Since mid-2018, a 6L50 automatic transmission sourced from Punch Powerglide in Strasbourg, France, has been offered as an option on the Roxor.

==Trademark dispute and facelift==
Fiat Chrysler Automobiles, then-owner of the Jeep brand, filed a complaint in August 2018 with the United States International Trade Commission to halt sales in the US, saying the design infringed on FCA's copyrights.
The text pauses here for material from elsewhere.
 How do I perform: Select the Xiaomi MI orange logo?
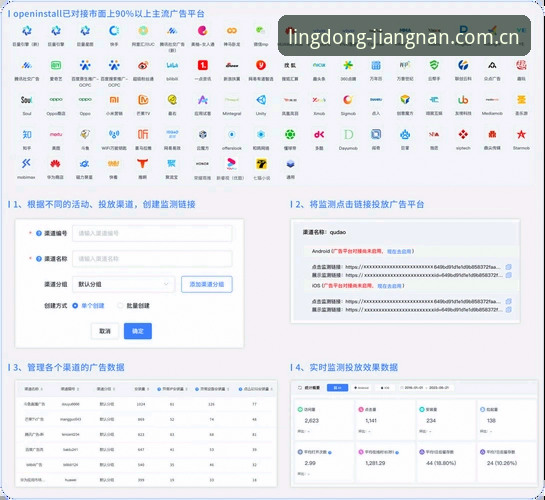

Mahindra and its North American division filed a public interest statement with the trade commission on August 22, 2018, asserting that FCA's complaints were without merit, and that they had begun proceedings in a Michigan court to enforce a design agreement that it claims to have executed with Fiat in 2009.

In late 2019, Judge Cameron Elliot ruled in favor of FCA, stating that the International Trade Commission should issue a limited exclusion order to prevent Mahindra from importing new Roxor vehicles or parts, and a cease-and-desist order (to block Mahindra from selling vehicles already in the US. On June 11, 2020, the U. S. International Trade Commission affirmed the decision. The ITC did not find that the Roxor's grille infringes upon Jeep's trademarked 7-slot grille. Rather, the vehicle overall infringes upon Jeep's trade dress used formerly in their CJ series vehicles, and currently on their Wrangler series vehicles. In particular, the Roxor has "a boxy body shape with flat vertical sides, rear body panels that are roughly the same height as the hood, the door cut-outs that go above the bottom of the side, exterior hood latches, a mostly flat and rounded-edge hood tapering toward the front... and the trapezoidal flared fenders that extend past the grille."

While Mahindra has often highlighted the differences between the Roxor and the Jeep, the ITC ruling forced them to redesign the vehicle. Acknowledging the Roxor's similarities to Jeep vehicles, Rick Haas, Mahindra Automotive North America CEO and President, stated that the Roxor is "actually a CJ," and that "everyone understands that our vehicle is a CJ."

In December 2020, the International Trade Commission issued its final ruling and determined that Mahindra's redesigned 2021 Roxor does not infringe on the "Jeep Trade Dress" claimed by Fiat Chrysler Automobiles.